**Instructions to follow:** Taking the entries below from the top, restate each line exactly and end with the line containing "Task: Select Qty 1 under Deskside Essentials".

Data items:
════════════════

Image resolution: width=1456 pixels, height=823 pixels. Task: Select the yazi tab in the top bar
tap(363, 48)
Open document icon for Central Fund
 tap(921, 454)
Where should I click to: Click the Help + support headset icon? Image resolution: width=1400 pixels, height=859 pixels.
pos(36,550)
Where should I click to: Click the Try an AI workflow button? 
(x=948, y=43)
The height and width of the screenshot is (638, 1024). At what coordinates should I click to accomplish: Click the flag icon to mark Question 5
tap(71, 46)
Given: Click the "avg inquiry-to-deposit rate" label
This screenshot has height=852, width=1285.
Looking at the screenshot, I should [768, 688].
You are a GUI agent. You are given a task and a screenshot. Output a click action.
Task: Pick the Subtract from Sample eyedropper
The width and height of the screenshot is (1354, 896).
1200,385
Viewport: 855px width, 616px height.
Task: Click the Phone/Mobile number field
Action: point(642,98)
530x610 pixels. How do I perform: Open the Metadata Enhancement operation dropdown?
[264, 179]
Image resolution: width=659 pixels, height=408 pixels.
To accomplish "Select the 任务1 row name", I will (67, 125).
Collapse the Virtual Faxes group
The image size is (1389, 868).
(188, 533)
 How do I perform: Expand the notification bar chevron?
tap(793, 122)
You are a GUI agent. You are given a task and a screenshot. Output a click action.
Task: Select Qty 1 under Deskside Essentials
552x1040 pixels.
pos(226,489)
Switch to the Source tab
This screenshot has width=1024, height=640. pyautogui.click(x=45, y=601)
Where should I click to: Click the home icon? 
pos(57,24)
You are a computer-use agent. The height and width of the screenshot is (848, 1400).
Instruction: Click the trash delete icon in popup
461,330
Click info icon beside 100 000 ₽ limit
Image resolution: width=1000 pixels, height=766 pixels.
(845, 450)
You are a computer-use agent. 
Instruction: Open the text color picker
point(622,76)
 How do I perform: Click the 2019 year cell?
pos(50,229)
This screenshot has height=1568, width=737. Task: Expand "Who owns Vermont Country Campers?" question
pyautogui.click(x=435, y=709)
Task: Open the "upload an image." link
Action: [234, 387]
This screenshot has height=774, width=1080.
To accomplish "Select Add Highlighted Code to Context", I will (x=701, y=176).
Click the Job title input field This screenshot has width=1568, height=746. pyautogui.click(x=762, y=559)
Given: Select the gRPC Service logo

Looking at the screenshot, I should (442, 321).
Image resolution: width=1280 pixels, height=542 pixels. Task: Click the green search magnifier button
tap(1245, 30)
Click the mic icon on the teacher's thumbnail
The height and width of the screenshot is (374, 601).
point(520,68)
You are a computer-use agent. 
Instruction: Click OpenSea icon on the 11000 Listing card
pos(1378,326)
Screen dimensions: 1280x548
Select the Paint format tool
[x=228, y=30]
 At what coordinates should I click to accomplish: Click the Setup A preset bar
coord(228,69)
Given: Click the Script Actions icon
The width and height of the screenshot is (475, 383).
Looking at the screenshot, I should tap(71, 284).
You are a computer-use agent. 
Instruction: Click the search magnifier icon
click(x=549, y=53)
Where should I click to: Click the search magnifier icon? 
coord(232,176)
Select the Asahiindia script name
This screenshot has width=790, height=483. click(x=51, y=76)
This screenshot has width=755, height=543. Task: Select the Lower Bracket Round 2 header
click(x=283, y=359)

════════════════

**Task result:**
Image resolution: width=1456 pixels, height=823 pixels. Task: Select the yazi tab in the top bar
tap(363, 48)
Open document icon for Central Fund
 tap(921, 454)
Where should I click to: Click the Help + support headset icon? Image resolution: width=1400 pixels, height=859 pixels.
pos(36,550)
Where should I click to: Click the Try an AI workflow button? 
(x=948, y=43)
The height and width of the screenshot is (638, 1024). At what coordinates should I click to accomplish: Click the flag icon to mark Question 5
tap(71, 46)
Given: Click the "avg inquiry-to-deposit rate" label
This screenshot has height=852, width=1285.
Looking at the screenshot, I should [768, 688].
You are a GUI agent. You are given a task and a screenshot. Output a click action.
Task: Pick the Subtract from Sample eyedropper
The width and height of the screenshot is (1354, 896).
1200,385
Viewport: 855px width, 616px height.
Task: Click the Phone/Mobile number field
Action: point(642,98)
530x610 pixels. How do I perform: Open the Metadata Enhancement operation dropdown?
[264, 179]
Image resolution: width=659 pixels, height=408 pixels.
To accomplish "Select the 任务1 row name", I will (67, 125).
Collapse the Virtual Faxes group
The image size is (1389, 868).
(188, 533)
 How do I perform: Expand the notification bar chevron?
tap(793, 122)
You are a GUI agent. You are given a task and a screenshot. Output a click action.
Task: Select Qty 1 under Deskside Essentials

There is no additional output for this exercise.